Lossless source coding is data compression where decompression gives back an exact copy of the original. It is used in modems, for compressing text files, where legal issues require it, etc. Although images, sound, and video are more often compressed using a lossy compression technique to achieve better compression many compressors have a lossless mode. In addition, a lossless algorithm may be used as a building block in designing a lossy compressor.

Some examples:

  1. Fixed-length to fixed-length (FF) coding: Suppose you have a program that uses files that contain only decimal digits, spaces, tabs, carriage returns, dots, and commas. On most computers these files would be stored in eight-bit ASCII. It is easy to write a special-purpose compressor that will compress these files by a factor of two just by encoding each ASCII character into a four-bit codeword.

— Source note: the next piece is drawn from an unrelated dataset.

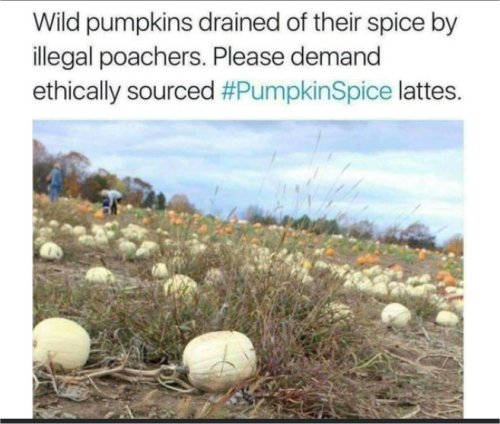Click the word "lattes." after the hashtag
This screenshot has width=500, height=424.
[x=430, y=91]
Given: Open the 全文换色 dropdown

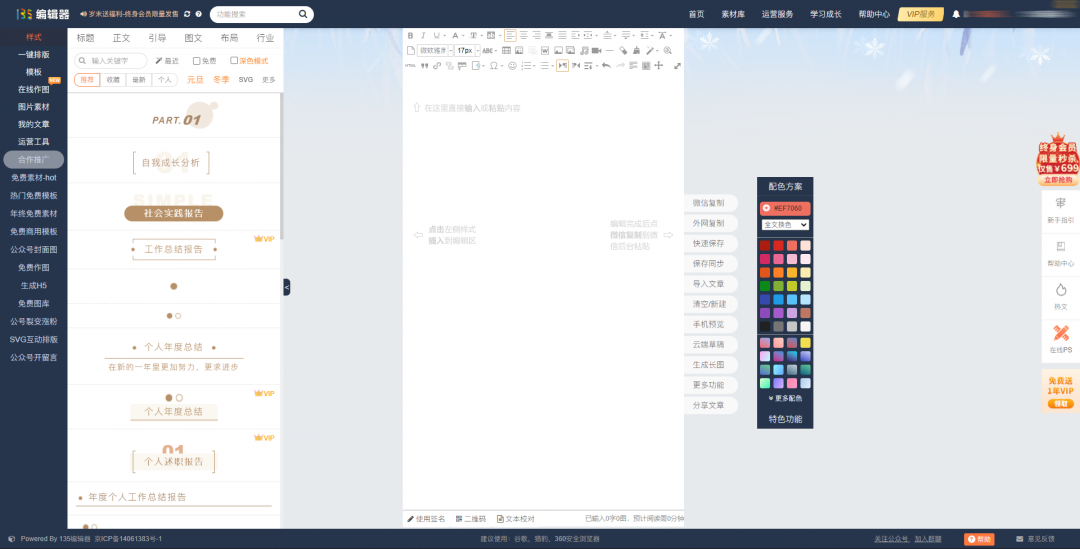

  2. Fixed-length to variable-length (FV) coding: Even if all 256 possible characters occur in the file, it is still possible to compress it if some characters are more frequent than others. Suppose the files described in the previous example are not guaranteed to contain only the fifteen characters mentioned, but the remaining 241 characters occur very infrequently. The fifteen frequent characters could be encoded using codewords 0001 through 1111, while 0000 would be reserved as an escape code to indicate that the following eight bits should be interpreted as a single character.

  3. Variable-length to fixed-length (VF) coding: Suppose you have some files representing black and white images, with black pixels represented by 1-bits and white pixels by a 0-bits. Often such files will have long runs of identical bits. A simple run-length compressor might encode runs of 1 through 128 0-bits using codewords 00000000 through 01111111 and encode runs of 1 through 128 1-bits using codewords 10000000 through 11111111. If there are many more long runs than short runs this would give good compression.

  4. Variable-length to variable-length (VV) coding: The compressor in the previous example might be improved by using short codewords for frequently-occurring run lengths at the expense of lengthening the codewords for less frequent run lengths.

Note that not all compressors fall into one of these four classes.